Website fingerprinting (WF) is a dangerous attack on web privacy because it enables an adversary to predict the website a user is visiting, despite the use of encryption, VPNs, or anonymizing networks such as Tor. Previous WF work almost exclusively uses synthetic datasets to evaluate the performance and estimate the feasibility of WF attacks despite evidence that synthetic data misrepresents the real world. In this paper we present GTT23, the first WF dataset of genuine Tor traces, which we obtain through a large-scale measurement of the Tor network and which is intended especially for WF. It represents real Tor user behavior better than any existing WF dataset, is larger than any existing WF dataset by at least an order of magnitude, and will help ground the future study of realistic WF attacks and defenses. In a detailed evaluation, we survey 28 WF datasets published since 2008 and compare their characteristics to those of GTT23. We discover common deficiencies of synthetic datasets that make them inferior to GTT23 for drawing meaningful conclusions about the effectiveness of WF attacks directed at real Tor users. We have made GTT23 available to promote reproducible research and to help inspire new directions for future work.

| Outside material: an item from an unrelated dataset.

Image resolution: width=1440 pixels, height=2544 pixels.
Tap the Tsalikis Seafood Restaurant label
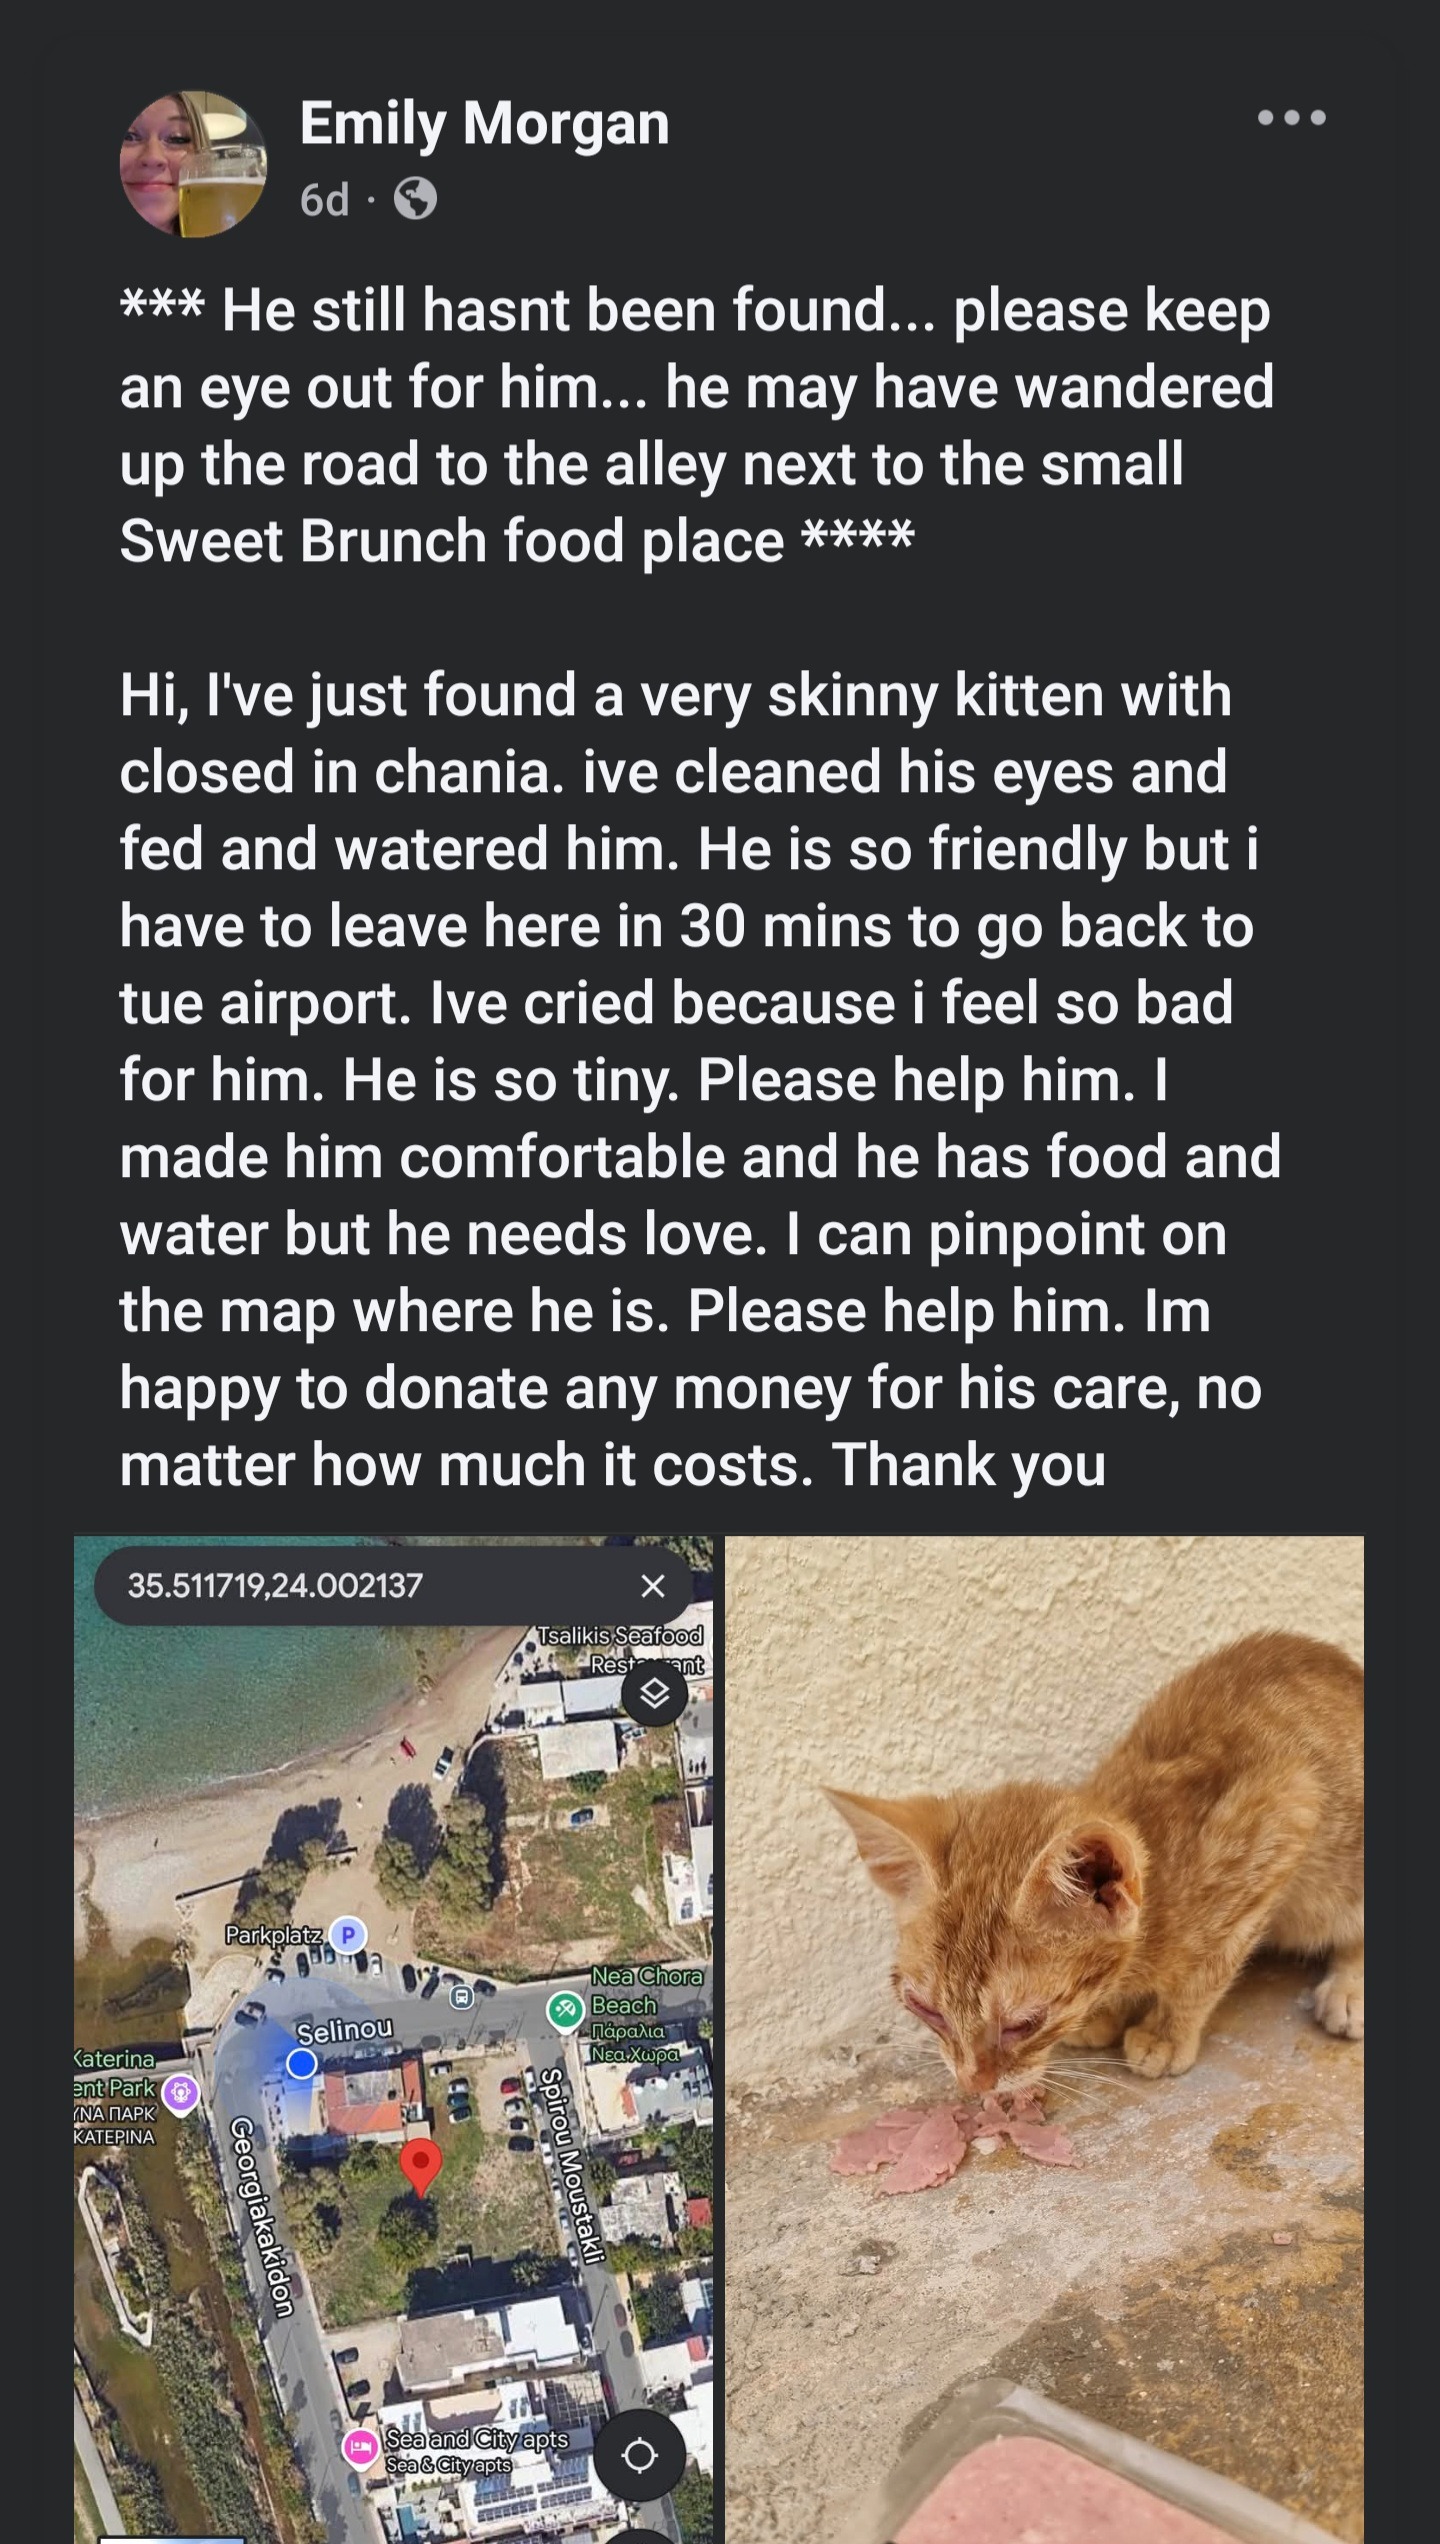620,1648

翻译：网站指纹识别（WF）是一种对网络隐私构成严重威胁的攻击手段，它使得攻击者能够预测用户正在访问的网站，即使用户使用了加密、VPN或Tor等匿名网络。尽管有证据表明合成数据无法准确反映真实世界情况，但以往的WF研究几乎完全依赖合成数据集来评估攻击性能并估计其可行性。本文提出了首个专门用于WF研究的真实Tor流量数据集GTT23，该数据集通过对Tor网络进行大规模测量获得。相较于现有所有WF数据集，GTT23能更准确地反映真实Tor用户行为，其规模至少比现有最大数据集大一个数量级，将为未来研究现实场景下的WF攻击与防御奠定基础。通过详细评估，我们系统调研了2008年以来发布的28个WF数据集，并将其特征与GTT23进行对比。研究发现，合成数据集普遍存在缺陷，导致其难以就针对真实Tor用户的WF攻击有效性得出有意义的结论。为促进可重复研究并启发未来工作新方向，我们已公开GTT23数据集。